The original Gare du Nord was designed by Léonce Reynaud and constructed by Bridge and Roadway Engineers. The old railway station was demolished in 1860 and the construction of the new station was carried out until 1865.
The new railway station was designed by Jacques Ignace Hittorff, a German-born French architect. Jacques adopted a Beaux-Arts (neoclassical) style of architecture in the design of the railway station, which has a U-shaped terminus.
Construction of the new railway station started in 1860 and was completed in December 1865. The façade of the original station was removed and transferred to Lille.
Five additional tracks were added in 1884 to cope with the increase in railway traffic. Another extension was built in 1889 on the eastern side for suburban rail lines, after which further expansion works were carried out in the 1930s and 1960s.

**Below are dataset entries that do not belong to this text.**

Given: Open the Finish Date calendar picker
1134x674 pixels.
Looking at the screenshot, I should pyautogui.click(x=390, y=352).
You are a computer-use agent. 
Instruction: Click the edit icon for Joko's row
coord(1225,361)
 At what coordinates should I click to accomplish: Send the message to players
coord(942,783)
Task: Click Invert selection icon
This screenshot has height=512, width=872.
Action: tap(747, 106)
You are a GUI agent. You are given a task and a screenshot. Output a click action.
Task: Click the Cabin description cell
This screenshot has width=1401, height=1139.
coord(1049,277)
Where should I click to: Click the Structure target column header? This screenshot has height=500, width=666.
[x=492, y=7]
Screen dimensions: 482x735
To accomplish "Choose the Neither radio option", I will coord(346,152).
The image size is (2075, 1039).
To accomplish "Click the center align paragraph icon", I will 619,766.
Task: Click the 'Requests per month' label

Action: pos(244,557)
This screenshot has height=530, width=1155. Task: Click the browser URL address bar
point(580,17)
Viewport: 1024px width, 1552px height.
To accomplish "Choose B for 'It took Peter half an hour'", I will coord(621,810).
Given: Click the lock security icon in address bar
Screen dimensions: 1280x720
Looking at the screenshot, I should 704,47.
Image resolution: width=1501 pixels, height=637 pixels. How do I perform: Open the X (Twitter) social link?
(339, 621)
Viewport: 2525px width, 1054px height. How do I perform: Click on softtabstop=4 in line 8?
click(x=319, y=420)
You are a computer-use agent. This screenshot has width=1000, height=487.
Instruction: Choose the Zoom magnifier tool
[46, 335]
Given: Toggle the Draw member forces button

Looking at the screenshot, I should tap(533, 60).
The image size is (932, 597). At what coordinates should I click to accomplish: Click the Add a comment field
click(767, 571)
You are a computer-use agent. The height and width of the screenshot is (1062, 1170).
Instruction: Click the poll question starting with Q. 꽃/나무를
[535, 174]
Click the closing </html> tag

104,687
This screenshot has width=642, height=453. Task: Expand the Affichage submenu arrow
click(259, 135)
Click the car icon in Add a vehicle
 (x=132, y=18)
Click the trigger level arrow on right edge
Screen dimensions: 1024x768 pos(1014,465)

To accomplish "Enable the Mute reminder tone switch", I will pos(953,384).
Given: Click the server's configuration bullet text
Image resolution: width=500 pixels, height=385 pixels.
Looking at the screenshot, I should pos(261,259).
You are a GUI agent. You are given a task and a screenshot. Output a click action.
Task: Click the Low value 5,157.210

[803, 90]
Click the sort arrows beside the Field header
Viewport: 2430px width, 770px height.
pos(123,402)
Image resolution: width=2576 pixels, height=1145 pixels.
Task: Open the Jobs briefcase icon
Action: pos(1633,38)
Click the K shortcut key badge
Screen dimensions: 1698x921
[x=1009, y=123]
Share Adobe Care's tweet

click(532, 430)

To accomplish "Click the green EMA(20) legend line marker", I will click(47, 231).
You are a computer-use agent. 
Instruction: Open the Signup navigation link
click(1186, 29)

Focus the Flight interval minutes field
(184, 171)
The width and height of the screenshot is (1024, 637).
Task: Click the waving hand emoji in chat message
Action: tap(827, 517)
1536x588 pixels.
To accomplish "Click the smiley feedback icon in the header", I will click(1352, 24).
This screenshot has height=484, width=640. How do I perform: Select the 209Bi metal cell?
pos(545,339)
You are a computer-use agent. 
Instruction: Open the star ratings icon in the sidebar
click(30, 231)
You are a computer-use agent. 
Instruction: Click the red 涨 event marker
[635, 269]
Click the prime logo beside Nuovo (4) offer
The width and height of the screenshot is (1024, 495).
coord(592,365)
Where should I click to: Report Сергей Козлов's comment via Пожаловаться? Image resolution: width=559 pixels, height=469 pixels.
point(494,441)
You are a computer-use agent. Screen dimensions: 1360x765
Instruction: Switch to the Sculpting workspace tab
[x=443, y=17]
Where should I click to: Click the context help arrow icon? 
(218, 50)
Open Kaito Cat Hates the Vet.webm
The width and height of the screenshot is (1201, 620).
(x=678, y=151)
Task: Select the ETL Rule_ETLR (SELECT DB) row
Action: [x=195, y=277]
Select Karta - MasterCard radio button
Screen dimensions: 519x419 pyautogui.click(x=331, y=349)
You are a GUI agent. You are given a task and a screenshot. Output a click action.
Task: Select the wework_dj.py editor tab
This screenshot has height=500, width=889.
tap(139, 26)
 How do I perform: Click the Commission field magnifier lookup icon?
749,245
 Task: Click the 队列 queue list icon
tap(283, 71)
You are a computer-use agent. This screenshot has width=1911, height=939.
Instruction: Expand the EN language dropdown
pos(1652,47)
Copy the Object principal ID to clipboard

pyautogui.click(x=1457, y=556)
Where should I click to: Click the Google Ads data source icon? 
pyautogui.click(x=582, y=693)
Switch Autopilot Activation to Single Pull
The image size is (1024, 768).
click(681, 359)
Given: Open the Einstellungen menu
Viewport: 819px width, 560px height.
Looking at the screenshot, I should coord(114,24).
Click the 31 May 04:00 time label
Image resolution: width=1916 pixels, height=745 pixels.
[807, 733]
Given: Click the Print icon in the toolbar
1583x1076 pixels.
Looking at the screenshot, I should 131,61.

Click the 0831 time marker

The railway station features 23 female statues that adorn the 540ft façade representing destinations such as Paris, London, Berlin, Warsaw, Amsterdam, Vienna, Brussels and Frankfurt. The façade is built with several stone slabs, which is supported by a cast iron beam.
The 216ft-wide, 600ft-long interior of the station contains a large central hall and a glass train shed. It is supported by iron pillars manufactured by Alston & Gourley’s ironworks based in Glasgow, Scotland.